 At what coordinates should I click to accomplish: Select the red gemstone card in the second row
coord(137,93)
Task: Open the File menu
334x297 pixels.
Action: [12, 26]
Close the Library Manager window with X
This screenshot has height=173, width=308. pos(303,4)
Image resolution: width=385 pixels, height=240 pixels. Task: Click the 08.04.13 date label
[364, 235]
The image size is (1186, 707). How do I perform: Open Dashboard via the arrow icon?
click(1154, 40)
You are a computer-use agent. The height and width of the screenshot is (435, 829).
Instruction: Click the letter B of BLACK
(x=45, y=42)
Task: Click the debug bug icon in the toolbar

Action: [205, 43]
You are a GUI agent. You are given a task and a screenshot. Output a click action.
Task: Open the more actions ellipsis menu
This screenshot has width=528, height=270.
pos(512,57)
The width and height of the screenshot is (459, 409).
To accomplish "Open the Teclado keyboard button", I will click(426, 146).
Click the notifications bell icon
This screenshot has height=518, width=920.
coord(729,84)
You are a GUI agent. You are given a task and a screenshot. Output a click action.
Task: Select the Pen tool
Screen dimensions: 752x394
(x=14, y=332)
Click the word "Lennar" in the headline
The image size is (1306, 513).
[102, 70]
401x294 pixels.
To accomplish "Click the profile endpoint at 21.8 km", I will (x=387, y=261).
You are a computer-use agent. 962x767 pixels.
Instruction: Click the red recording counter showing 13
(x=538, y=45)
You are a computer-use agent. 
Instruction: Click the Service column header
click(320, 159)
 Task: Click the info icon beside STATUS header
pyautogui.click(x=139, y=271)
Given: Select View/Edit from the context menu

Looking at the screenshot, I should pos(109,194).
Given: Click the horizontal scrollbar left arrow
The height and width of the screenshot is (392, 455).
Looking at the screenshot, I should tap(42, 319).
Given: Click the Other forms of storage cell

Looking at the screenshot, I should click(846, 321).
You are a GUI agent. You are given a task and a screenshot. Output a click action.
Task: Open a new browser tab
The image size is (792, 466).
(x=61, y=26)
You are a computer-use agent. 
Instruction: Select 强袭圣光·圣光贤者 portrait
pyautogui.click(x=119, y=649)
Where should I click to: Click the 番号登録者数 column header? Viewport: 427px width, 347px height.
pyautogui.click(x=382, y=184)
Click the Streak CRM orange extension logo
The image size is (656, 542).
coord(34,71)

-*-

● **REQUIRED WORK**:
Line by line, reproduce the records above exactly.

● **TASK OUTPUT**:
 At what coordinates should I click to accomplish: Select the red gemstone card in the second row
coord(137,93)
Task: Open the File menu
334x297 pixels.
Action: [12, 26]
Close the Library Manager window with X
This screenshot has height=173, width=308. pos(303,4)
Image resolution: width=385 pixels, height=240 pixels. Task: Click the 08.04.13 date label
[364, 235]
The image size is (1186, 707). How do I perform: Open Dashboard via the arrow icon?
click(1154, 40)
You are a computer-use agent. The height and width of the screenshot is (435, 829).
Instruction: Click the letter B of BLACK
(x=45, y=42)
Task: Click the debug bug icon in the toolbar

Action: [205, 43]
You are a GUI agent. You are given a task and a screenshot. Output a click action.
Task: Open the more actions ellipsis menu
This screenshot has width=528, height=270.
pos(512,57)
The width and height of the screenshot is (459, 409).
To accomplish "Open the Teclado keyboard button", I will click(426, 146).
Click the notifications bell icon
This screenshot has height=518, width=920.
coord(729,84)
You are a GUI agent. You are given a task and a screenshot. Output a click action.
Task: Select the Pen tool
Screen dimensions: 752x394
(x=14, y=332)
Click the word "Lennar" in the headline
The image size is (1306, 513).
[102, 70]
401x294 pixels.
To accomplish "Click the profile endpoint at 21.8 km", I will (x=387, y=261).
You are a computer-use agent. 962x767 pixels.
Instruction: Click the red recording counter showing 13
(x=538, y=45)
You are a computer-use agent. 
Instruction: Click the Service column header
click(320, 159)
 Task: Click the info icon beside STATUS header
pyautogui.click(x=139, y=271)
Given: Select View/Edit from the context menu

Looking at the screenshot, I should pos(109,194).
Given: Click the horizontal scrollbar left arrow
The height and width of the screenshot is (392, 455).
Looking at the screenshot, I should tap(42, 319).
Given: Click the Other forms of storage cell

Looking at the screenshot, I should click(846, 321).
You are a GUI agent. You are given a task and a screenshot. Output a click action.
Task: Open a new browser tab
The image size is (792, 466).
(x=61, y=26)
You are a computer-use agent. 
Instruction: Select 强袭圣光·圣光贤者 portrait
pyautogui.click(x=119, y=649)
Where should I click to: Click the 番号登録者数 column header? Viewport: 427px width, 347px height.
pyautogui.click(x=382, y=184)
Click the Streak CRM orange extension logo
The image size is (656, 542).
coord(34,71)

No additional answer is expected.